**Your task:** Once the line containing "The image size" is found in the data below, repeat it and every later line exactly, leaving the pictures out.

**Data excerpts:**
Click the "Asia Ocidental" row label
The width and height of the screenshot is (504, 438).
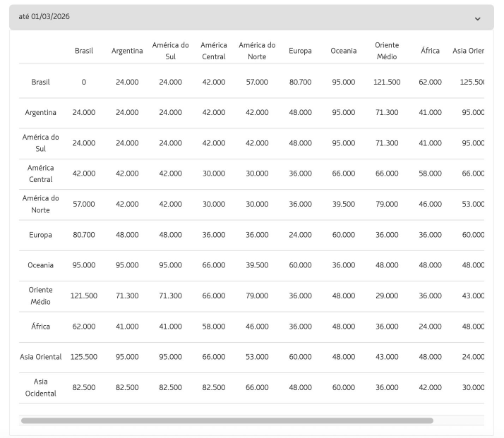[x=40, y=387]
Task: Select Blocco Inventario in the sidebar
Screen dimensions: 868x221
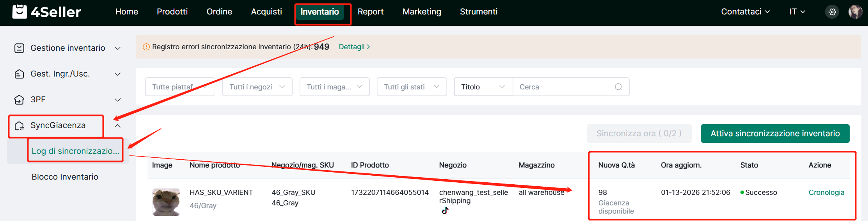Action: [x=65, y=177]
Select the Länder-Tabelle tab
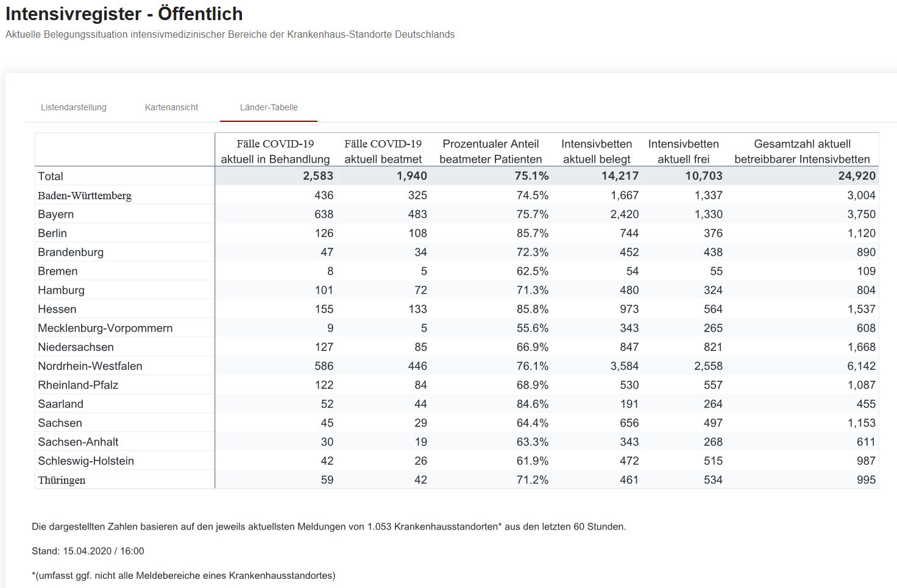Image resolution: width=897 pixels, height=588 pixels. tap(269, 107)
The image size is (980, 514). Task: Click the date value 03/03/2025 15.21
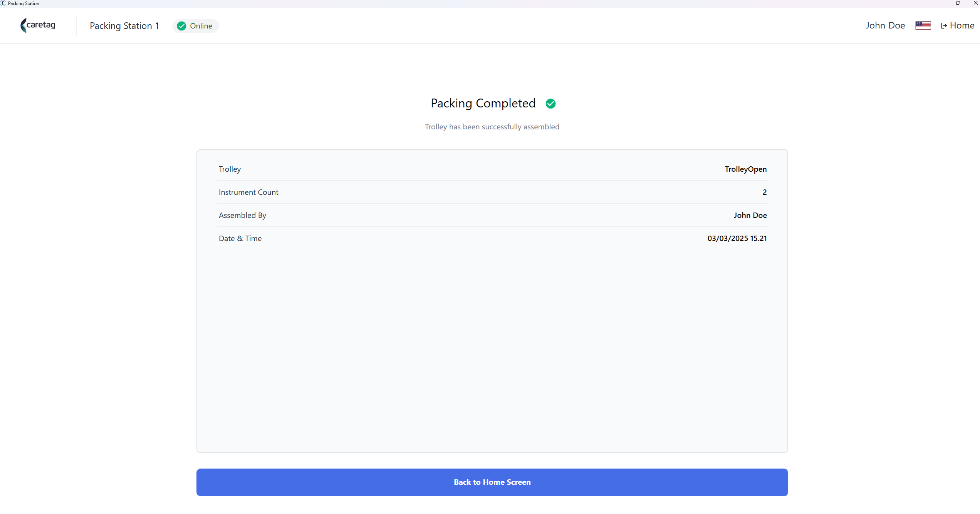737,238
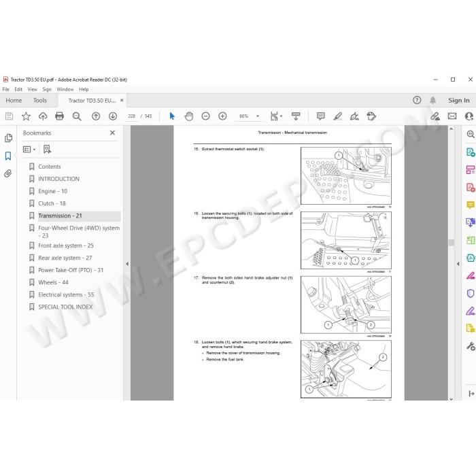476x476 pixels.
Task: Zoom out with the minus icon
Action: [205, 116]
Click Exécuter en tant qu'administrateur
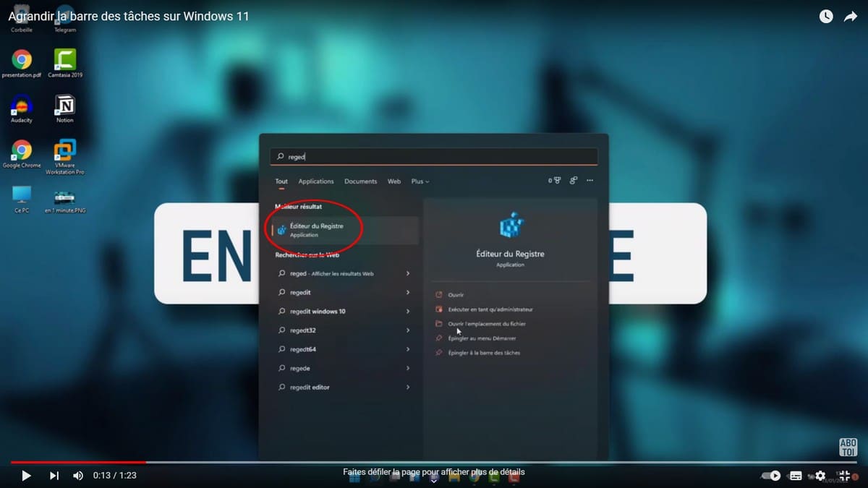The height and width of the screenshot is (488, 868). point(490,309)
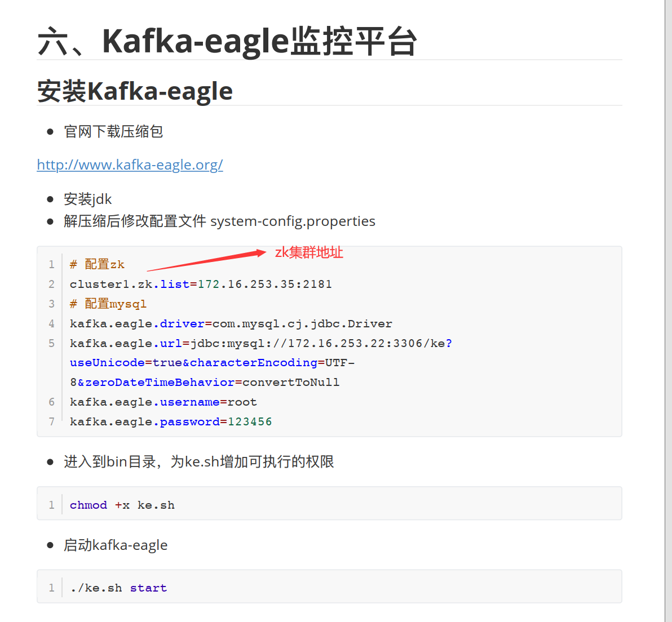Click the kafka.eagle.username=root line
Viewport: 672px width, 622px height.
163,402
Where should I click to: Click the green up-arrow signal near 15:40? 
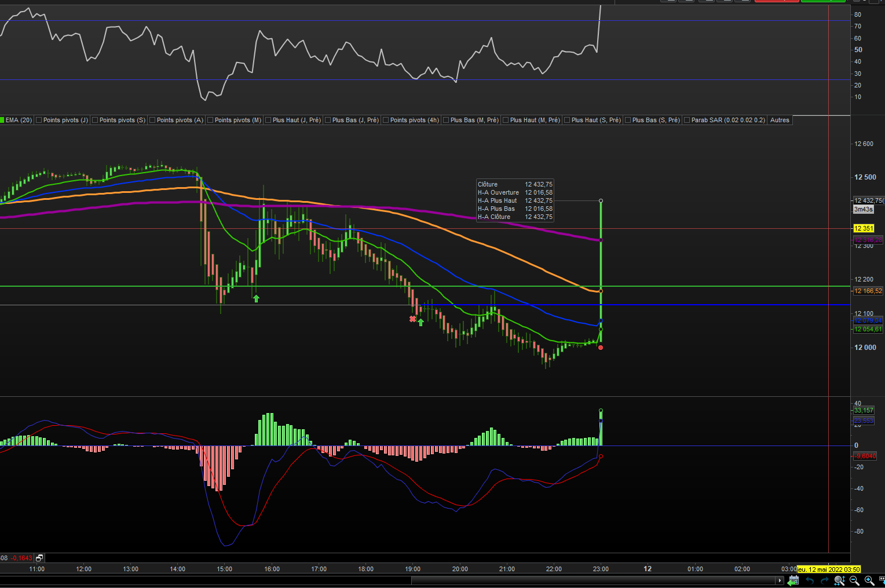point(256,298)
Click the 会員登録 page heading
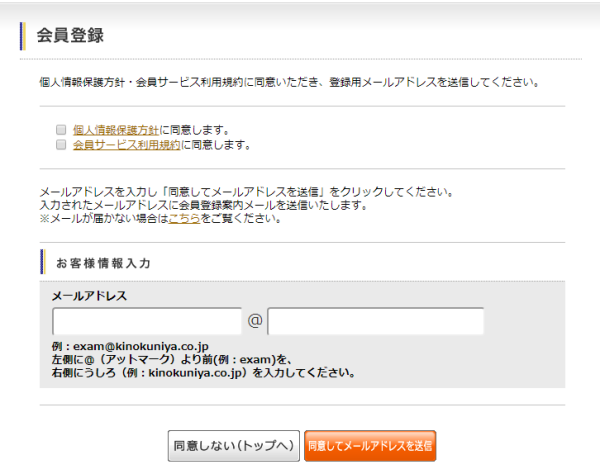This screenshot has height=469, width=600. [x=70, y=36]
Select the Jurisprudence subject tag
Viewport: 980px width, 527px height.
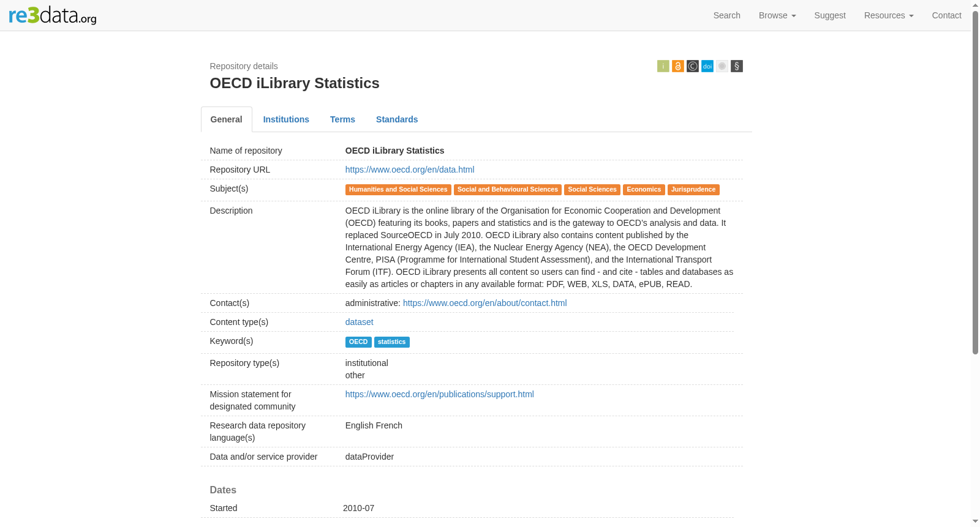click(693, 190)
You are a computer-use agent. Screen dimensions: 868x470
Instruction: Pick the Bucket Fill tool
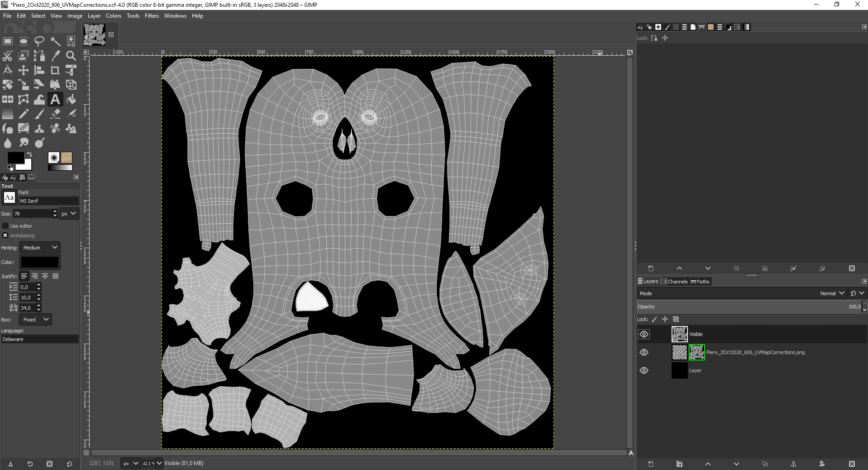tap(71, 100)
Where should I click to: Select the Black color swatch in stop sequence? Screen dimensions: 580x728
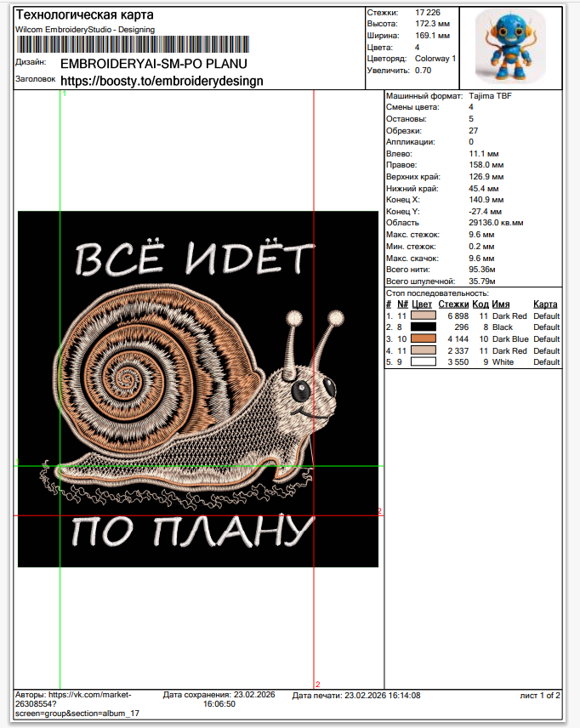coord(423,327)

**Output of the exercise:**
The image size is (980, 514). Task: Click the date value 03/03/2025 15.21
737,238
476x476 pixels.
Task: Zoom out with the minus icon
Action: [205, 116]
Click Exécuter en tant qu'administrateur
The height and width of the screenshot is (488, 868). point(490,309)
Click the kafka.eagle.username=root line
Viewport: 672px width, 622px height.
163,402
Where should I click to: Click the green up-arrow signal near 15:40? 
point(256,298)
Click the 会員登録 page heading
This screenshot has height=469, width=600. [x=70, y=36]
Select the Jurisprudence subject tag
Viewport: 980px width, 527px height.
click(693, 190)
You are a computer-use agent. Screen dimensions: 868x470
Instruction: Pick the Bucket Fill tool
tap(71, 100)
Where should I click to: Select the Black color swatch in stop sequence? Screen dimensions: 580x728
coord(423,327)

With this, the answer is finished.